─── SOURCE RECORDS ───

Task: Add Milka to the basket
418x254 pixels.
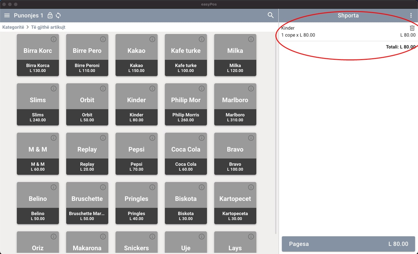Action: [x=235, y=55]
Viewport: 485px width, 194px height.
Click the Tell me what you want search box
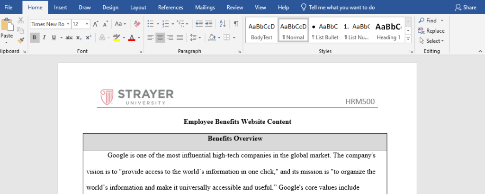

───

Your task is to set down every entry exactly, leaving out any picture it contains.

Task: Add Milka to the basket
418x254 pixels.
Action: [x=235, y=55]
Viewport: 485px width, 194px height.
Click the Tell me what you want search box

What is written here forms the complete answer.